Since July 18, California ports, including those of Oakland, Los Angeles, Long Beach, and San Pedro, have been blocked by truckers gathering to protest the implementation of AB 5, a controversial state measure that is aimed at extending employee status to operators who had been operating as independent contractors.
On Tuesday, July 19, 1,000 truckers gathered to block the gates of the SSA terminal, the largest in the Port of Oakland.
They were supported by some 100 longshoremen, who refused to cross the picket line.
Many truckers are and always have been employees of the company they work for. They are entitled to benefits including health insurance, mandatory breaks, sick leave, and mandatory meal and rest breaks.

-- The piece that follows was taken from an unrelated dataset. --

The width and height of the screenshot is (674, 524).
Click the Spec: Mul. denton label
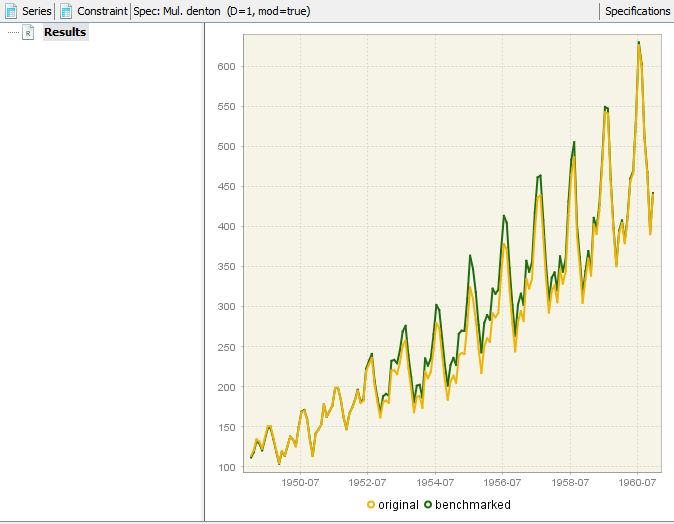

Their status remains unchanged.
Many others own or lease their own equipment. Called “owner-operators” (a term that turns out to be rather squishy in practice), they hire themselves out to businesses. Many of these are completely independent contractors and will remain so.
The dispute has to do with a number of owner-operators who do not operate entirely independently of the companies they work for. Sometimes they work under a company’s aegis to avoid paying insurance, which, though mandatory, is often unavailable or crushingly expensive.
Typically, these truckers “do not have their own motor carrier authority granted by the DOT. This means they cannot operate fully independently from a motor carrier company,” according to the website of Coyote, a logistics service company.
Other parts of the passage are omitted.